PROMPT: Please reproduce the entries below exactly, starting at the first line and ending with the line that holds "Click the 退货地址同步".

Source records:
■ ■ ■ ■
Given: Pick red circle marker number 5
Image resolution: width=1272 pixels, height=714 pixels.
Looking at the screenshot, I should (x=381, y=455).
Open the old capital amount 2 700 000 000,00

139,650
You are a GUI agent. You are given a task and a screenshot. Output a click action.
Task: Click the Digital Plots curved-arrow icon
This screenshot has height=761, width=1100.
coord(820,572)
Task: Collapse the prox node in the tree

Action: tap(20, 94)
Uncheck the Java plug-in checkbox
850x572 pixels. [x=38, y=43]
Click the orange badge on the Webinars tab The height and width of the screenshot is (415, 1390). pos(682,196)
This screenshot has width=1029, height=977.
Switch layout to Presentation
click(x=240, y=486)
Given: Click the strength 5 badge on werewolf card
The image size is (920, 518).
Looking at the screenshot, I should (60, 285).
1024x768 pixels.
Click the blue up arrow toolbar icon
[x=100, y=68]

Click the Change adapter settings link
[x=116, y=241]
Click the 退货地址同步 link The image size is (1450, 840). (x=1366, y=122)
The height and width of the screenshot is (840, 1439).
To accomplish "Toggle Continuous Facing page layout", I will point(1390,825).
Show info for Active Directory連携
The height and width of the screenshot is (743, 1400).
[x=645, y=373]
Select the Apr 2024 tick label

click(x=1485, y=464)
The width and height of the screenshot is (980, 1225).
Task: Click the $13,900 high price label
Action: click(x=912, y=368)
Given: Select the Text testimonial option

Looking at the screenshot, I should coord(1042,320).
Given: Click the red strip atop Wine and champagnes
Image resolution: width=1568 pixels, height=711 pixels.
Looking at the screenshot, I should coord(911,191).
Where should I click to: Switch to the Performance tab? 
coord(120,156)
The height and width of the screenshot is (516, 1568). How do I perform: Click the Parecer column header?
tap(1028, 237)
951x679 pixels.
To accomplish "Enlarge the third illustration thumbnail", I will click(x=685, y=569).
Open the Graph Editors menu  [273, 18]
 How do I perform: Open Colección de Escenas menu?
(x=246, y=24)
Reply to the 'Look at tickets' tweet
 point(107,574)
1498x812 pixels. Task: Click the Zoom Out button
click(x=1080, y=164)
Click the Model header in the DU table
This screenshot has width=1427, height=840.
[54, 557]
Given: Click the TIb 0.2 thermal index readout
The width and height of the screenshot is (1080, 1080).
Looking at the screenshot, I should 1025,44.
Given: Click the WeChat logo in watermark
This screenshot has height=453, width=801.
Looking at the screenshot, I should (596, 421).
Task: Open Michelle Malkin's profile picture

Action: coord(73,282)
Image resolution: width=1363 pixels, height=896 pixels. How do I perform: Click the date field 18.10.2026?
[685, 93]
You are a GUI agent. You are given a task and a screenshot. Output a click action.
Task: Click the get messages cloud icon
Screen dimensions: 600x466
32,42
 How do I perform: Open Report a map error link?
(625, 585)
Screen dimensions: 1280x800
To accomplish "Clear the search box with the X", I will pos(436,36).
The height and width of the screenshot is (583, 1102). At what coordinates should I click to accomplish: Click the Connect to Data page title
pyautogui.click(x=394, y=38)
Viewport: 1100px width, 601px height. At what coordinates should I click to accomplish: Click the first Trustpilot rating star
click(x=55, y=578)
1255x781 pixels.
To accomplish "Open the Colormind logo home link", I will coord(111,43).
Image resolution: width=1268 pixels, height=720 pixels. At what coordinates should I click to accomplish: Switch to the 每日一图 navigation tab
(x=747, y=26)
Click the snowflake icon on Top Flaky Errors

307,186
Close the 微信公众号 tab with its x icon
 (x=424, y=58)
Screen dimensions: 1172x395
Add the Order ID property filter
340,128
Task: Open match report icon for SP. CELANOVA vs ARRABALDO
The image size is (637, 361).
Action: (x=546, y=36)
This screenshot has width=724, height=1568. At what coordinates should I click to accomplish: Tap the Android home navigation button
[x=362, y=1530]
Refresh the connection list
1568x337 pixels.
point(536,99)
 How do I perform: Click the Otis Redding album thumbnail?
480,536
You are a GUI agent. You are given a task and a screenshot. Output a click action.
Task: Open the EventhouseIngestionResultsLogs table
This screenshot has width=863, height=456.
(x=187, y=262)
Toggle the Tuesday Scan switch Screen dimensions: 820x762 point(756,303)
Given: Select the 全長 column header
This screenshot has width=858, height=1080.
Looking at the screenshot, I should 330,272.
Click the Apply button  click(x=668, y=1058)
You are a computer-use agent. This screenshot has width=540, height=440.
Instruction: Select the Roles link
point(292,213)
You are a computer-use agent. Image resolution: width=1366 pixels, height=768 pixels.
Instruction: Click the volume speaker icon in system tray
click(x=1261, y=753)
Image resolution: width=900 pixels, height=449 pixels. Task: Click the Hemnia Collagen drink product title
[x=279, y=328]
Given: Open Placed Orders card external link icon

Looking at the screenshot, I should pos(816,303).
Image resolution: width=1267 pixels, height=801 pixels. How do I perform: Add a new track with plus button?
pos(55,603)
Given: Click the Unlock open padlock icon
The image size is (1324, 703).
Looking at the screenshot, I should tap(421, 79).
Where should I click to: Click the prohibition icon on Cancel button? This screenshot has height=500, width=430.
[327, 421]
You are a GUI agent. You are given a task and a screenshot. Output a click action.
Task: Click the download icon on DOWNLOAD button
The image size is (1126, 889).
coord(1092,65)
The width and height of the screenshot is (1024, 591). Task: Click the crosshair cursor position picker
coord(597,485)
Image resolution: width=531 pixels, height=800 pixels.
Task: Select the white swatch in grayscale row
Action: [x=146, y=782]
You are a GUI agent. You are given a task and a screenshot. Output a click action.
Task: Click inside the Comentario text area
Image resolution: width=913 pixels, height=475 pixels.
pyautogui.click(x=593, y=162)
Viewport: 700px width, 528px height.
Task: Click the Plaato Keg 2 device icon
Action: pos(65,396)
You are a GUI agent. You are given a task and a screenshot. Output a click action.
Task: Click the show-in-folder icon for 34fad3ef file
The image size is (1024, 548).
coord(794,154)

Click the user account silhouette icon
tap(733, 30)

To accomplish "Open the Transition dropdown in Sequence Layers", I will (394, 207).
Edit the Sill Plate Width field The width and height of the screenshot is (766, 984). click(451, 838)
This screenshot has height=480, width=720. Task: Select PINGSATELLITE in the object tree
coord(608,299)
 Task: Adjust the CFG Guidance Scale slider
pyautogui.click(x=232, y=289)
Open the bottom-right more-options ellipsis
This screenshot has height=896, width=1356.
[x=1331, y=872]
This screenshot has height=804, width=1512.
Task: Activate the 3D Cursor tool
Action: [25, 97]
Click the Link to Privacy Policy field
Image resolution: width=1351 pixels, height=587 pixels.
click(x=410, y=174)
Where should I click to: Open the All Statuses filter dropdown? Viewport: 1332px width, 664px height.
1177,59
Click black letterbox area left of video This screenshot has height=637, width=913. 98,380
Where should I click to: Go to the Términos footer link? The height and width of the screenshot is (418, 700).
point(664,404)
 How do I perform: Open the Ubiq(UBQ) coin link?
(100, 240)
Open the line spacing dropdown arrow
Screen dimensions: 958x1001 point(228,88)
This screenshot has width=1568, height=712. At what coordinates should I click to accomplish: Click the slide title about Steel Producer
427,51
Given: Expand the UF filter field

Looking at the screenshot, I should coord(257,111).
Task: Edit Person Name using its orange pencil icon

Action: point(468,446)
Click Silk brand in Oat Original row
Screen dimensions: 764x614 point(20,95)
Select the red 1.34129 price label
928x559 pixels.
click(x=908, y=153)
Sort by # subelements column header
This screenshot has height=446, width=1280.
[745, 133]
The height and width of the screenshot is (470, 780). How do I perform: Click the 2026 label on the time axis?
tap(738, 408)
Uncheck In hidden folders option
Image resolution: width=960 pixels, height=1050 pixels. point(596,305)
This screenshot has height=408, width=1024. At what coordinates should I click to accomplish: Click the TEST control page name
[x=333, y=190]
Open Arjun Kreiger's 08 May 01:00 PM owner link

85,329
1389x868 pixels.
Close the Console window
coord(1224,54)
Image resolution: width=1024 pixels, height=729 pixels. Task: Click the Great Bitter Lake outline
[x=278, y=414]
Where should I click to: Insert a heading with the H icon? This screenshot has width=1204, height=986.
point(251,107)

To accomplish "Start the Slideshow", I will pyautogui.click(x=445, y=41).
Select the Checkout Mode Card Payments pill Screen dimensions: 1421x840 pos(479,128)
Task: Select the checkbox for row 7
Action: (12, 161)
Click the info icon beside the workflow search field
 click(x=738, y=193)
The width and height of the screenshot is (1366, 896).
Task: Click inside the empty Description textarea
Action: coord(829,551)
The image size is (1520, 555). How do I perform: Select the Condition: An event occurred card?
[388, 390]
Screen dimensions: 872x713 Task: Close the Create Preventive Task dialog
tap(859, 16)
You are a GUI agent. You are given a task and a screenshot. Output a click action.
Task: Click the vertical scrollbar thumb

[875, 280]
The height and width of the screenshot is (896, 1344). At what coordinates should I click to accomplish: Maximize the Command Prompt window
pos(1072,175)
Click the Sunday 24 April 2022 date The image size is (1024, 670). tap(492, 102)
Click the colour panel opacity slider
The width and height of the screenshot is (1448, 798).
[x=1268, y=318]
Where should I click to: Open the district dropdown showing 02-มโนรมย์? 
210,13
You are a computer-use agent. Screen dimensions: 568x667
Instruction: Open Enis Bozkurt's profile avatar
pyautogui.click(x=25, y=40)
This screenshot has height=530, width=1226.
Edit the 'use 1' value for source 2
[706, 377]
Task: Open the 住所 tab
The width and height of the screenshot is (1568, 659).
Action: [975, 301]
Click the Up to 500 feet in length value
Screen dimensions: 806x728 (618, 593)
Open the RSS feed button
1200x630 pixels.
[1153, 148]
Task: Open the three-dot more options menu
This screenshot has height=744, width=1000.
■ ■ ■ ■
ANSWER SECTION:
Given: Pick red circle marker number 5
Image resolution: width=1272 pixels, height=714 pixels.
Looking at the screenshot, I should (x=381, y=455).
Open the old capital amount 2 700 000 000,00

139,650
You are a GUI agent. You are given a task and a screenshot. Output a click action.
Task: Click the Digital Plots curved-arrow icon
This screenshot has height=761, width=1100.
coord(820,572)
Task: Collapse the prox node in the tree

Action: tap(20, 94)
Uncheck the Java plug-in checkbox
850x572 pixels. [x=38, y=43]
Click the orange badge on the Webinars tab The height and width of the screenshot is (415, 1390). pos(682,196)
This screenshot has width=1029, height=977.
Switch layout to Presentation
click(x=240, y=486)
Given: Click the strength 5 badge on werewolf card
The image size is (920, 518).
Looking at the screenshot, I should (60, 285).
1024x768 pixels.
Click the blue up arrow toolbar icon
[x=100, y=68]

Click the Change adapter settings link
[x=116, y=241]
Click the 退货地址同步 link The image size is (1450, 840). (x=1366, y=122)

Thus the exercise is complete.